The dimensionless ratios that appear — $m/m_{\mathrm{P}}$ for mass, $e/q_{\mathrm{P}}$ for charge, $l_{\mathrm{P}}/r$ for distance — are all ratios of measured quantities. They can be checked independently and they scale correctly as the physical parameters change.
What the comparison does not explain is why the elementary particle masses are so far below the Planck mass. This remains one of the deepest open questions in physics. The decomposition clarifies the structure of the hierarchy problem — showing that it reduces to a question about mass ratios — but it does not resolve it. The question “why is gravity so weak?” becomes “why is $m_{p^+}/m_{\mathrm{P}} \approx 10^{-19}$?” — a sharper question, but still an open one.
Gravity is not weak
Read in universal form, gravity is not a weak force. It is a force with the same Planck-scale maximum as electromagnetism — the Planck force, $1.21 \times 10^{44}$ N. On the edge of a Planck-mass black hole, the gravitational acceleration approaches the Planck acceleration, $5.6 \times 10^{51}$ m/s$^2$. At the Planck scale, gravity is as powerful as any interaction in nature.

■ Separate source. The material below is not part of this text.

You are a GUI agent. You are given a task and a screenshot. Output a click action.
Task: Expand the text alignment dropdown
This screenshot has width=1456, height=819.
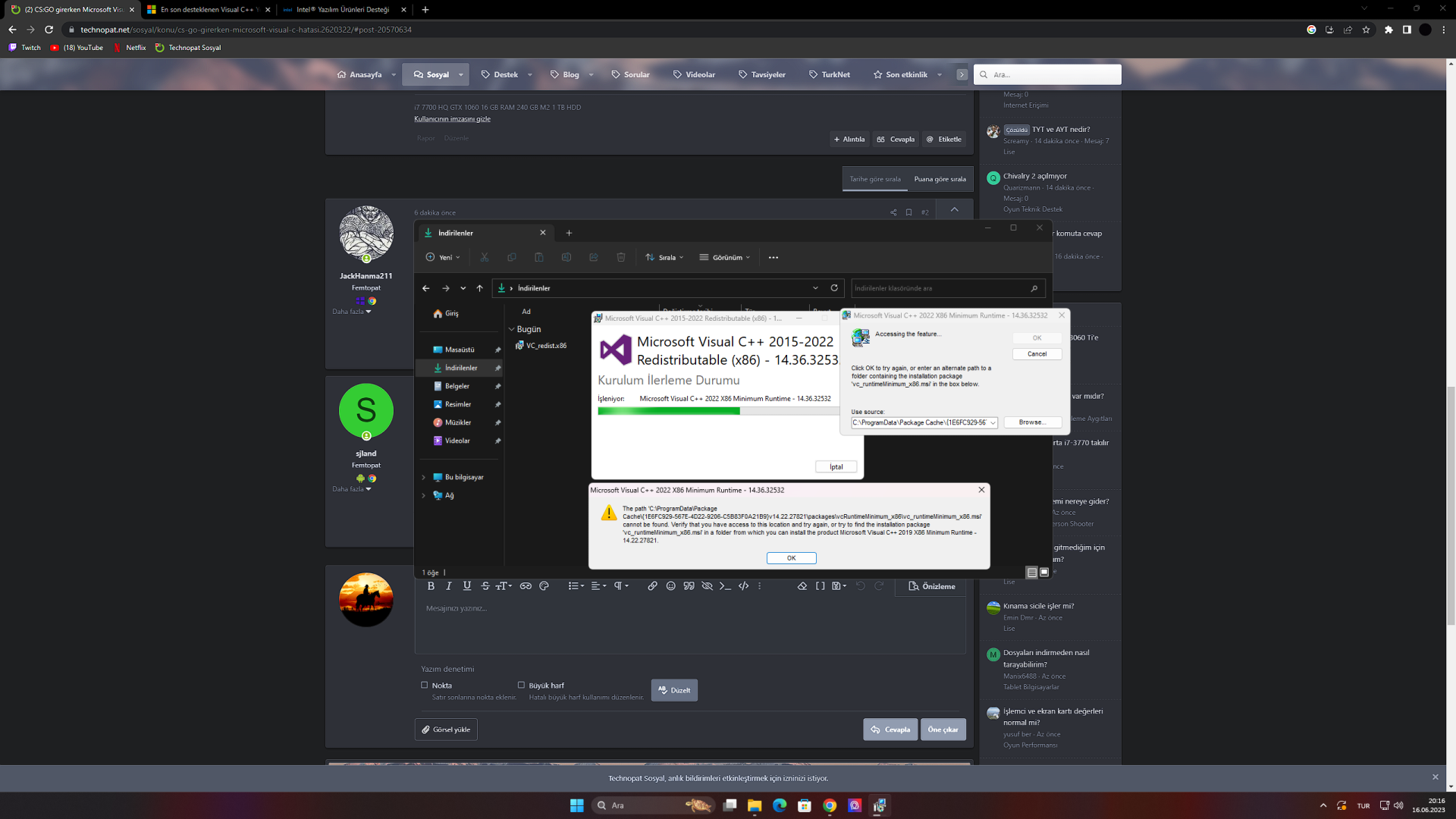tap(598, 586)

What makes gravity appear weak at the scale of atoms and everyday life is the environment, not the interaction. The particles we are made of — electrons and quarks — have masses that are $10^{19}$ to $10^{23}$ times smaller than the Planck mass — equivalently, Compton wavelengths $10^{19}$ to $10^{23}$ times larger than the Planck length. Their gravitational couplings are tiny. The electromagnetic couplings, measured by $e/q_{\mathrm{P}} \approx 0.085$, are far closer to unity. This mismatch — not any intrinsic weakness of gravity — is what produces the factor of $10^{39}$.
The constant $G$ does not make gravity weak. It carries the Planck length and Planck mass into gravitational equations, just as Coulomb’s constant carries the Planck charge into electromagnetic equations. Both forces share the same Planck force ceiling. The difference is in the ratios — and the ratios are set by the particles, not by the constants.